» **Reading text**:
----

On 10 Mar 2023, at 17:20, Simon Horman wrote:

> On Fri, Mar 10, 2023 at 10:15:44AM +0100, Simon Horman wrote:
>> On Thu, Mar 09, 2023 at 05:22:43PM +0100, Eelco Chaudron wrote:
>>>
>>>
>>> On 9 Mar 2023, at 15:42, Simon Horman wrote:
>>>
>>>> On Wed, Mar 08, 2023 at 04:18:47PM +0100, Eelco Chaudron wrote:
>>>>> Run "make check-offloads" as part of the GitHub actions tests.
>>>>>
>>>>> This test was run 25 times using GitHub actions, and the
>>>>> failing rerun test cases where excluded. There are quite some
>>>>> first-run failures, but unfortunately, there is no other
>>>>> more stable kernel available as a GitHub-hosted runner.
>>>>>
>>>>> Did not yet include sanitizers in the run, as it's causing
>>>>> the test to run too long >30min and there seems to be (timing)
>>>>> issues with some of the tests.
>>>>>
>>>>> Signed-off-by: Eelco Chaudron <[email protected]>
>>>>
>>>> Hi Eelco,
>>>>
>>>> I like this patch a lot.
>>>> But I am observing reliability problems when executing the new job.
>>>>
>>>> For 5 runs, on each occasion some tests failed the first time.
>>>> And on 3 of those runs at least one test failed on the recheck,
>>>> so the job failed.
>>>
>>> Damn :)
>>
>> Yes, it pained me to report this.
>>
>>> I did 25 runs (I did not check for re-runs), and they were fine. I also 
>>> cleaned up my jobs recently, so I no longer have them.
>>>
>>> I can do this again and figure out wich tests are failing. Then analyze the 
>>> failures to see if we need to exclude them or can fine-tune them.

----

» **Dataset extract**:
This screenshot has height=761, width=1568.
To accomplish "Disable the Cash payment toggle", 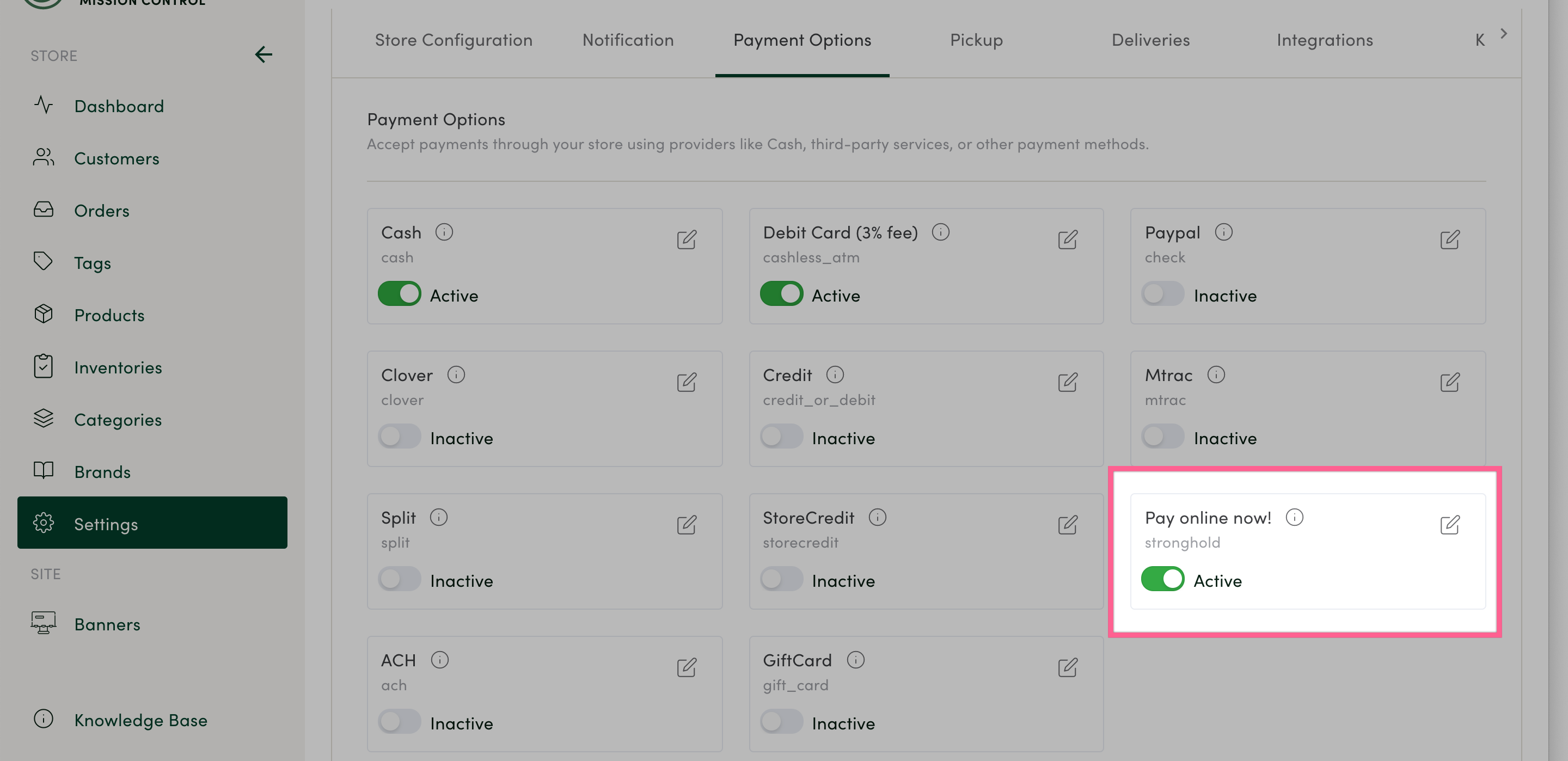I will coord(399,294).
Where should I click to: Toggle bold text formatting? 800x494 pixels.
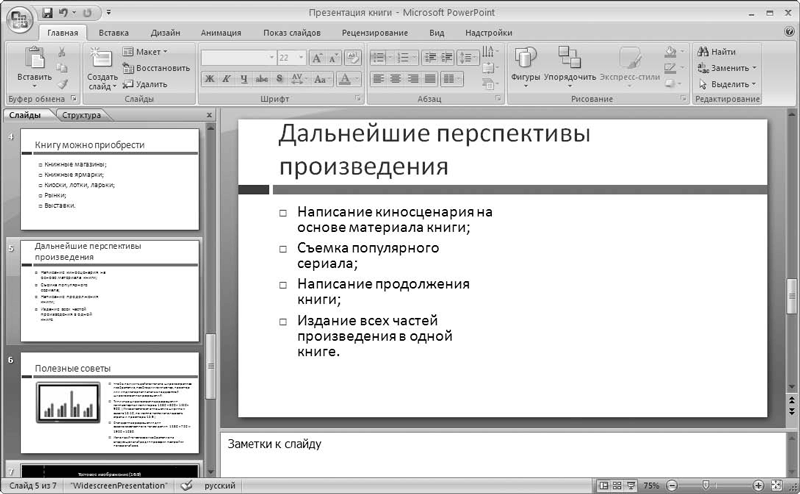[210, 79]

----

» **Exercise requirements**:
(1) Condense the thread's paragraph beginning "This test was run 25 times" into a short bulleted list that keeps its main facts.
(2) Answer these questions from the thread:
(a) Which make command does the patch add to the GitHub actions tests?
(b) Why were sanitizers left out of the run?
(c) Of Simon Horman's 5 runs, how many failed because at least one test also failed on the recheck?
The data above are not part of the thread and stand on their own.

» **Answers in order**:
(1)
- The test was run 25 times with GitHub actions.
- Test cases that failed on rerun were excluded.
- Many tests fail on the first run.
- No more stable kernel is available as a GitHub-hosted runner.

(2)
(a) "make check-offloads"
(b) They made the test run too long (over 30 minutes), and some tests seemed to have timing issues.
(c) 3